Ashley Greene is ready to throw down in a real-life butter sculpting contest.
“I was probably one of the only ones on set who didn’t get to carve,” laments the 25-year-old beauty. In “Butter,” opening Oct. 5, she plays a small-town teen mortified by her parents (Jennifer Garner and Ty Burrell), who win Iowa’s butter-sculpting title every year.
“I am actively working on getting someone to compete with me on a show or something, because I need to fit in with the rest of the cast,” she says, perched in a sun-drenched suite on the seventh floor of Soho’s Crosby Street Hotel.“Everyone else said it was such a pleasure, but I never got around to doing it.”
Perhaps she was too busy spreading the love with comely co-star Olivia Wilde.
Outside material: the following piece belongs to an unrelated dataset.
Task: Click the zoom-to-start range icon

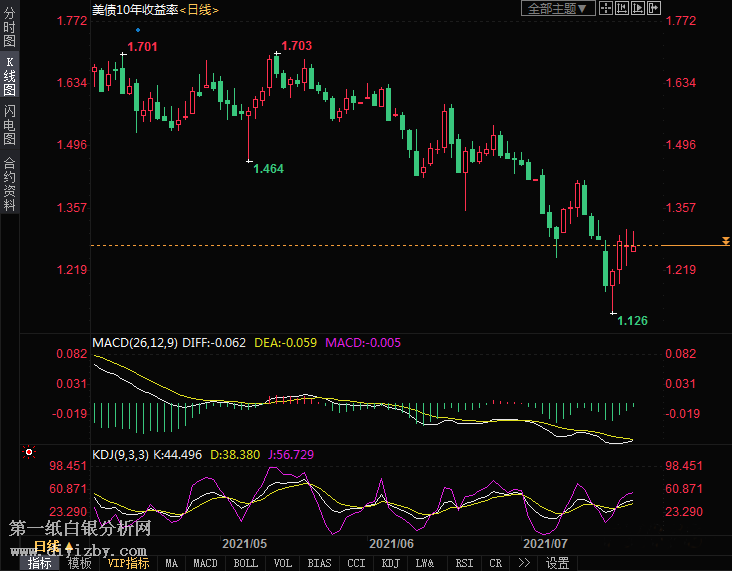Action: click(x=622, y=8)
The two share a steamy sex scene in a clip that has even non-Twihard fans getting hot and bothered.
“She’s my best onscreen kiss yet,” says Greene, who admits they did several takes to get the “Butter” buss down pat. “We just went for it, and it ended up being really fun.
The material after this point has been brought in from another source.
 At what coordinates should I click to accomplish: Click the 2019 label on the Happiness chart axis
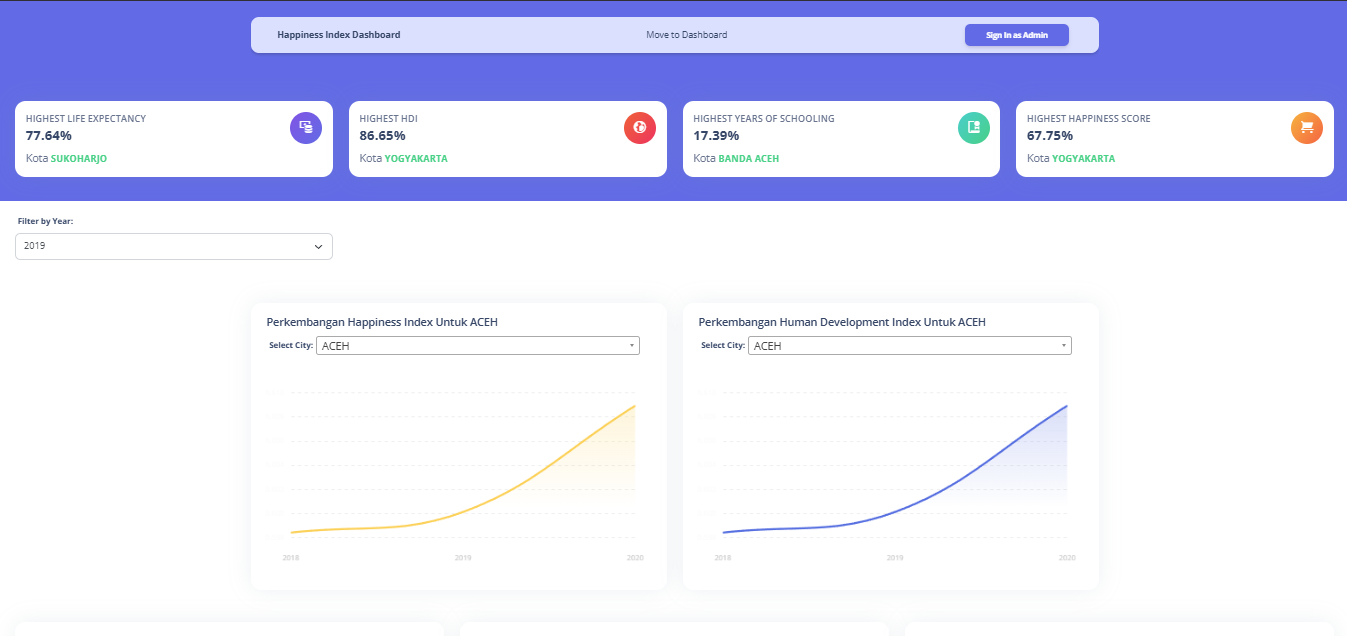[462, 557]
“Not that every male didn’t want to kiss her anyways, but now, just to give them all extra motivation…yeah,” Greene grins. “She’s a very good kisser.”
The actress is sinking her teeth into even meatier roles now that her four-year stint as Bella’s (Kristen Stewart) best friend Alice Cullen in the “Twilight” saga draws to a close. “Breaking Dawn: Part 2” opens on Nov. 16.
“I have a career and a fan base, which happened almost overnight,” she marvels, remembering how she pounded the pavement and tried modeling for rent money. Many casting directors claimed the five-foot-five Greene was too short before she was cast in 2008’s first “Twilight” installment, changing her life.
“It will be sad next year when we don’t do another one, but it’s also exciting,”Greene says. “‘Twilight’ opened up a lot of doors and opportunities, and to actually have the time to be able to go and do them is going to be nice.”
Up next: the biopic “CBGB,” where she plays Lisa, the daughter of the legendary rock club’s founder, Hilly Kristal (played by Alan Rickman). Greene says Lisa is “a lot more aggressive than any character I have played before.”
“She’s a New Yorker, and that in itself is a heavy load to take on,” adds Greene, who lives in Los Angeles. “But also, Linda is still around. I got to Skype with her, and she came to the set, and she was showing me photos and telling me stories about Hilly.”
Greene appreciated the help. “You don’t usually get to pull from the person right in front of you,” she says. “But it’s also nerve-wracking, because you want to do well by them.”
She’s afraid, however, that some of her dream roles have already been taken.
“I always wanted to do a period piece,” she says. “Unfortunately, they are very expensive. If Kirsten Dunst hadn’t already played Marie Antoinette, that would have been ideal.”